Passo à análise da preliminar de perda superveniente do objeto suscitada pelos recorridos nas contrarrazões apresentadas.

 

PRELIMINAR

JOELSON ANTÔNIO BARONI, RODOLFO ANTÔNIO BURMANN e FÁBIO JOSÉ MOREIRA suscitam, em suas contrarrazões, a perda superveniente do objeto da presente ação, sob argumento de que os ora recorridos não foram eleitos no pleito de 2024.

Ocorre que, diferente do alegado, a jurisprudência do Tribunal Superior Eleitoral firmou–se no sentido de que o término do mandato não acarreta a perda superveniente do objeto da ação de investigação judicial eleitoral, subsistindo o interesse na aplicação de inelegibilidade:

 

“A AIJE possui um objeto duplo e independente, uma vez que, em paralelo com um provimento com carga desconstitutiva (cassação do registro ou diploma), também se busca uma decisão de caráter positivo, destinada à criação de uma situação jurídica limitadora da capacidade eleitoral passiva. Assim sendo, embora, como regra, ambas as consequências caminhem em compasso, a impossibilidade prática do primeiro provimento não inviabiliza, por si, a entrega jurisdicional concernente à inabilitação política.” (AgR–AgR–RO n. 5376–10/MG, Relator o Ministro Edson Fachin, DJe 13.3.2020)

 

Dessa forma, tenho por subsistir, na espécie, o interesse de agir na prestação jurisdicional, expresso pelo binômio necessidade/utilidade.

Portanto, rejeito a preliminar de perda superveniente do objeto e passo ao exame do mérito do recurso.

 

MÉRITO

Inicialmente, importa destacar que a AIJE ensejadora do recurso em tela, julgada improcedente na conformidade da sentença a quo, foi manejada em razão de suposto abuso de poder político e econômico, de prática de conduta vedada (nomeação de servidores durante o período proibido) e de captação ilícita de sufrágio (distribuição indiscriminada de bens com intuído de se conseguir o voto do beneficiado).

Em suas razões recursais, a Coligação recorrente enfatiza a potencialidade de a conduta inquinada influenciar o resultado da eleição, tendo em vista que se trata de município de pequeno porte, no qual “qualquer conduta irregular… tende a ter impacto relevante”.

Assim, impende não perder de vista as disposições normativas atinentes à matéria controvertida nestes autos.

Em tal senda, mister referir que a lei das Eleições, Lei n. 9.504/97, em seu art. 41-A, estabelece que a captação ilícita de sufrágio ocorre quando o candidato doa, oferece, promete ou entrega ao eleitor bem ou vantagem pessoal de qualquer natureza com o objetivo de obter o voto, sendo desnecessário o pedido explícito de voto, bastando a evidência do dolo específico.

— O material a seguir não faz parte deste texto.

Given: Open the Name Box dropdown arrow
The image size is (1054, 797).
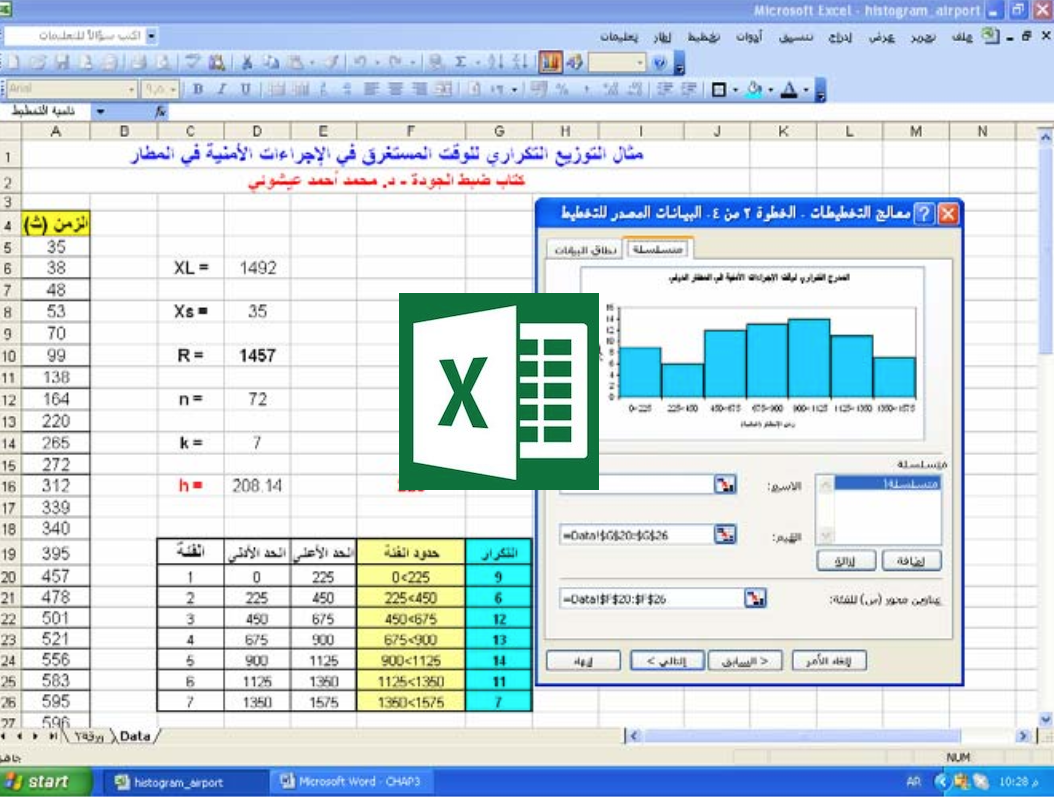Looking at the screenshot, I should (99, 112).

Outrossim, a caracterização de condutas como abuso de poder político e econômico, nos termos do art. 22, inc. XVI, da LC n. 64/90, exige demonstração da gravidade das circunstâncias dos atos impugnados, independentemente de sua potencialidade para alterar o resultado do pleito:

 

Art. 22. Qualquer partido político, coligação, candidato ou Ministério Público Eleitoral poderá representar à Justiça Eleitoral, diretamente ao Corregedor-Geral ou Regional, relatando fatos e indicando provas, indícios e circunstâncias e pedir abertura de investigação judicial para apurar uso indevido, desvio ou abuso do poder econômico ou do poder de autoridade, ou utilização indevida de veículos ou meios de comunicação social, em benefício de candidato ou de partido político, obedecido o seguinte rito:

(...)

XVI – para a configuração do ato abusivo, não será considerada a potencialidade de o fato alterar o resultado da eleição, mas apenas a gravidade das circunstâncias que o caracterizam.

 

Com efeito, para a configuração do ato abusivo no contexto eleitoral, não é considerada a potencialidade de o fato alterar o resultado da eleição, mas sim a gravidade das circunstâncias que o caracterizam.

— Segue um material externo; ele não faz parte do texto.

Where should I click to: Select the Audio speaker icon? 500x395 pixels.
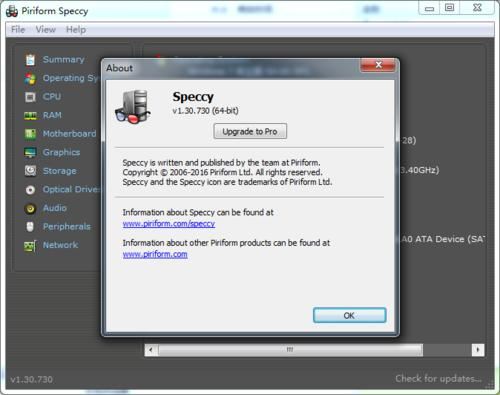pyautogui.click(x=30, y=209)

Isso significa que, para que um ato seja considerado abusivo, não é necessário demonstrar que ele teve a capacidade de mudar o resultado do pleito. O foco está na gravidade do ato em si e nas circunstâncias que o cercam.

De tal modo, a avaliação da gravidade das circunstâncias envolve uma análise detalhada dos fatos e das evidências apresentadas, garantindo que a decisão seja baseada em dados concretos e não em suposições ou generalizações.

Neste sentido, conforme apontado no decisum do magistrado de Primeiro Grau e em linha com o parecer da sempre diligente Procuradoria Regional Eleitoral, não há na AIJE proposta pela Coligação ora recorrente prova da gravidade dos atos indicados para influenciar a lisura do pleito, porquanto previsto no art. 22, inc. XVI, da LC n. 64 /90.

Ademais, impende registrar que a Lei n. 9.504/97, tratando acerca das condutas vedadas aos agentes públicos, em seu art. 73, dispõe no sentido de que:

 

Art. 73. São proibidas aos agentes públicos, servidores ou não, as seguintes condutas tendentes a afetar a igualdade de oportunidades entre candidatos nos pleitos eleitorais:

[...]

V - nomear, contratar ou de qualquer forma admitir, demitir sem justa causa, suprimir ou readaptar vantagens ou por outros meios dificultar ou impedir o exercício funcional e, ainda, ex officio, remover, transferir ou exonerar servidor público, na circunscrição do pleito, nos três meses que o antecedem e até a posse dos eleitos, sob pena de nulidade de pleno direito, ressalvados:

a) a nomeação ou exoneração de cargos em comissão e designação ou dispensa de funções de confiança;

[...]

§ 10. No ano em que se realizar eleição, fica proibida a distribuição gratuita de bens, valores ou benefícios por parte da Administração Pública, exceto nos casos de calamidade pública, de estado de emergência ou de programas sociais autorizados em lei e já em execução orçamentária no exercício anterior, casos em que o Ministério Público poderá promover o acompanhamento de sua execução financeira e administrativa.      (Incluído pela Lei nº 11.300, de 2006)

 

Em tal senda, no tocante às contratações no período vedado, os recorridos demonstraram, por meio dos respectivos decretos (ID 45867482), que foram referentes a cargos em comissão, hipótese, conforme acima destacado, expressamente permitida ante a ressalva instituída pela al. “a” do inc. V do art. 73 da Lei das Eleições.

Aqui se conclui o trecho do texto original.